3. Schema Generation with Spring Data JPA
3.1. The Models
Let's imagine we're implementing a user-account system with an entity called Account:
@Entity @Table(name = "accounts") public class Account { @Id @GeneratedValue private Long id; @Column(nullable = false, length = 100) private String name; @Column(name = "email_address") private String emailAddress; @OneToMany(mappedBy = "account", cascade = CascadeType.ALL) private List<AccountSettings> accountSettings = new ArrayList<>(); // getters and setters }
Each account can have multiple account settings, so here we'll have a one-to-many mapping:
@Entity @Table(name = "account_settings") public class AccountSetting { @Id @GeneratedValue private Long id; @Column(name = "name", nullable = false) private String settingName; @Column(name = "value", nullable = false) private String settingValue; @ManyToOne @JoinColumn(name ="account_id", nullable = false) private Account account; // getters and setters }
3.2. Spring Data JPA Configuration
Now to generate the database schema we'll need to pass the schema generation properties to the persistence provider in use. To do this, we'll set the native JPA properties in our configuration file under the spring.jpa.properties prefix:
spring.jpa.properties.javax.persistence.schema-generation.scripts.action=create spring.jpa.properties.javax.persistence.schema-generation.scripts.create-target=create.sql spring.jpa.properties.javax.persistence.schema-generation.scripts.create-source=metadata
Consequently, Spring Data JPA passes these properties to the persistence provider, when it creates the EntityManagerFactory bean.
3.3. The create.sql File
As a result, on the application startup, the above configuration will generate the database creation commands based on the entity mapping metadata. Furthermore, the DDL commands are exported into the create.sql file, which is created in our main project folder:
create table account_settings ( id bigint not null, name varchar(255) not null, value varchar(255) not null, account_id bigint not null, primary key (id) ) create table accounts ( id bigint not null, email_address varchar(255), name varchar(100) not null, primary key (id) ) alter table account_settings add constraint FK54uo82jnot7ye32pyc8dcj2eh foreign key (account_id) references accounts (id)

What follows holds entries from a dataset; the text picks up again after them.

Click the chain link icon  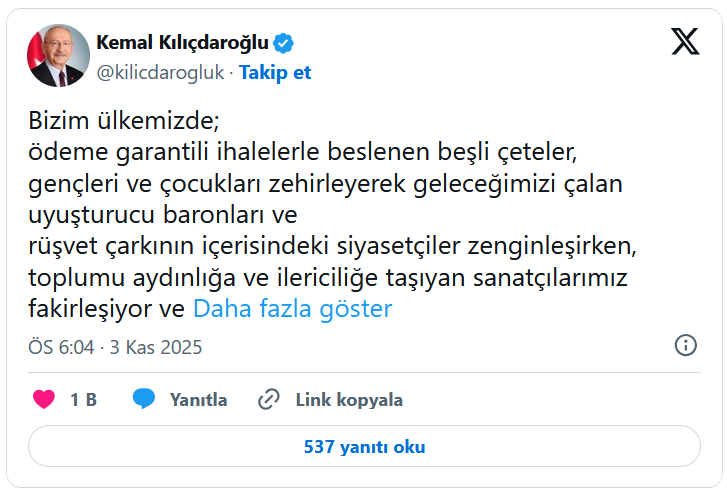(268, 400)
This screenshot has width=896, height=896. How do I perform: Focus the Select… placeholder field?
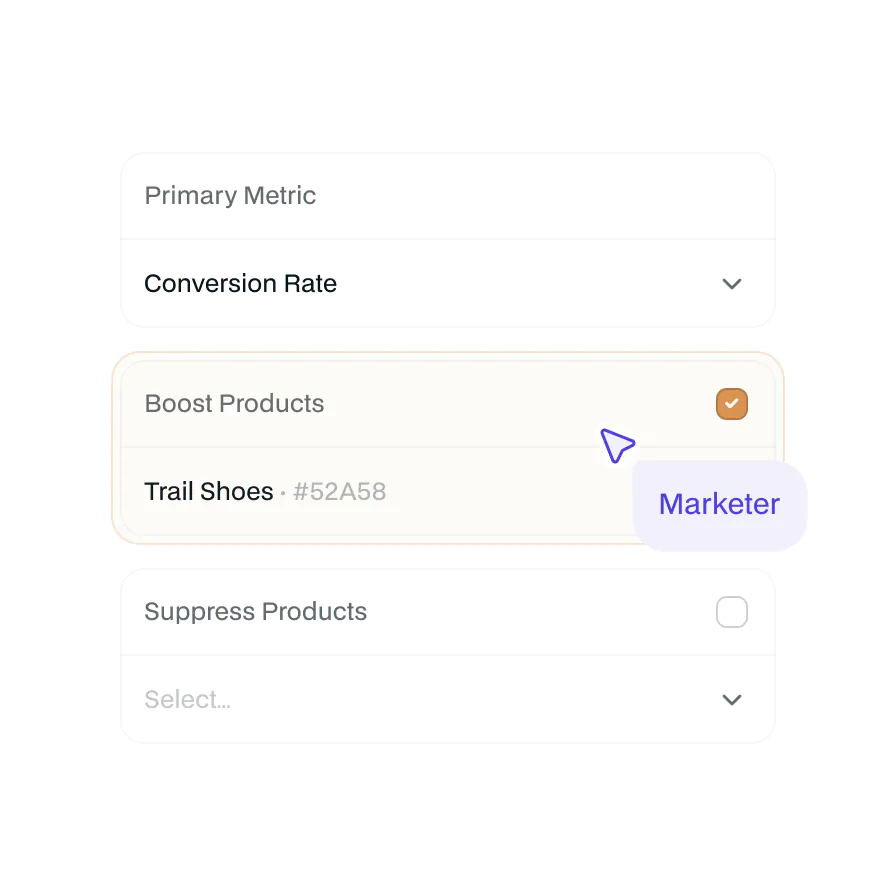[188, 700]
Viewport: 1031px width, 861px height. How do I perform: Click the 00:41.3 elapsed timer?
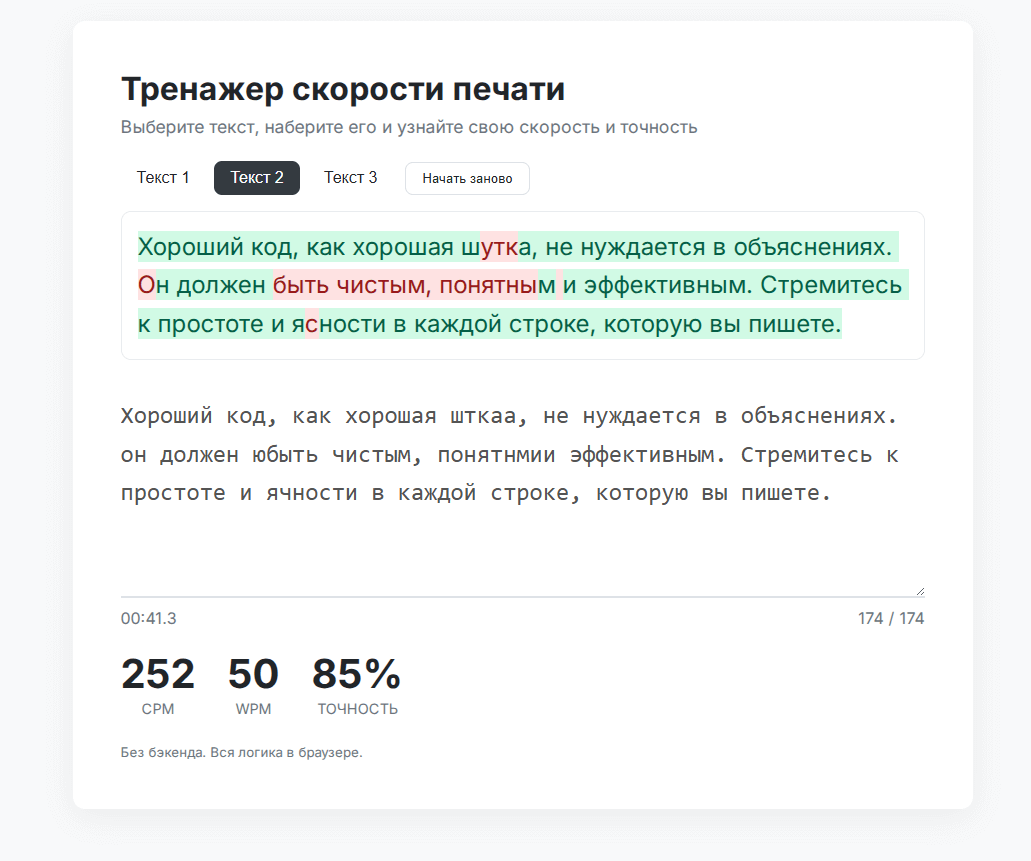[x=149, y=619]
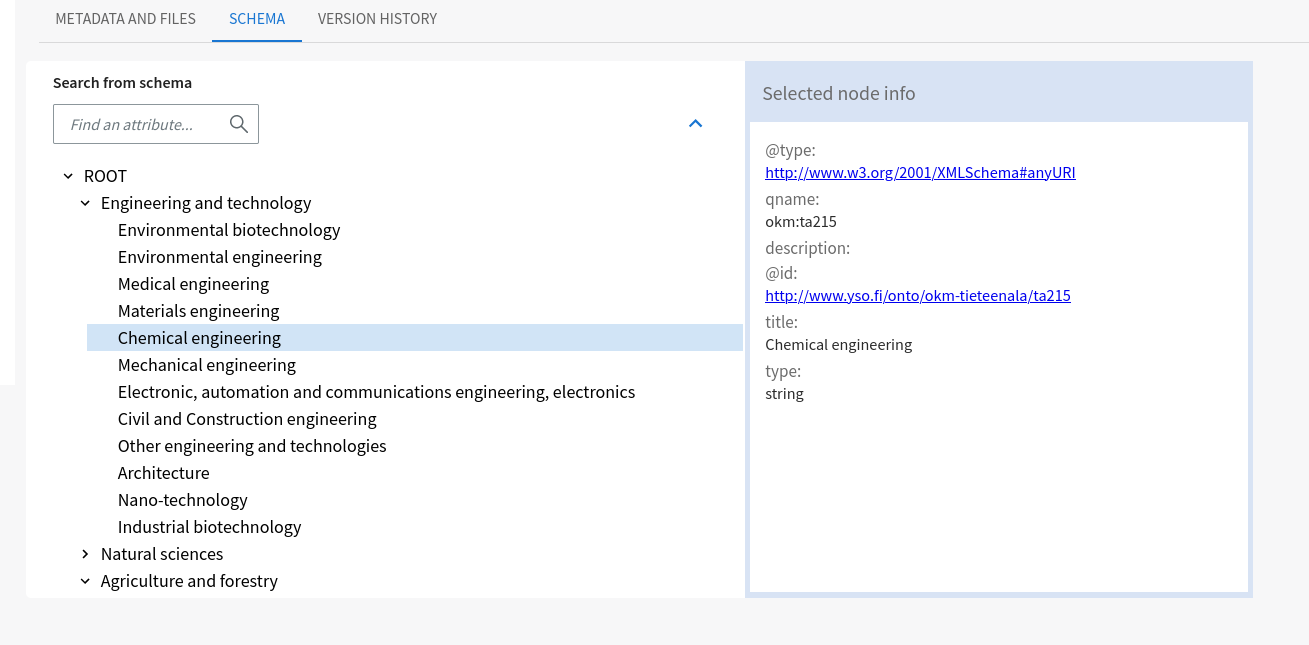The height and width of the screenshot is (645, 1309).
Task: Select Civil and Construction engineering node
Action: tap(247, 419)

4. Schema Generation with the Hibernate API
If we're using Hibernate, we can use directly its native API, SchemaExport, to generate our schema DDL commands. Likewise, the Hibernate API uses our application entity models to generate and export the database schema.
With Hibernate's SchemaExport we can use the drop, createOnly, and create methods explicitly:
MetadataSources metadataSources = new MetadataSources(serviceRegistry); metadataSources.addAnnotatedClass(Account.class); metadataSources.addAnnotatedClass(AccountSettings.class); Metadata metadata = metadataSources.buildMetadata(); SchemaExport schemaExport = new SchemaExport(); schemaExport.setFormat(true); schemaExport.setOutputFile("create.sql"); schemaExport.createOnly(EnumSet.of(TargetType.SCRIPT), metadata);
When we run this code, our database creation commands are exported into the create.sql file in our main project folder.
The SchemaExport is part of the Hibernate Bootstrapping API.
5. Schema Generation Options
Even though schema generation can save us time during development, we should use it only for basic scenarios.
For instance, we could use it to quickly spin up development or testing databases.
In contrast, for more complex scenarios, like database migration, we should use more refined tooling like Liquibase or Flyway.
6. Conclusion
In this tutorial, we saw how to generate and export our database schema with the help of the JPA schema-generation properties. Subsequently, we saw how to achieve the same result using Hibernate's native API, SchemaExport.
As always, we can find the example code over on GitHub.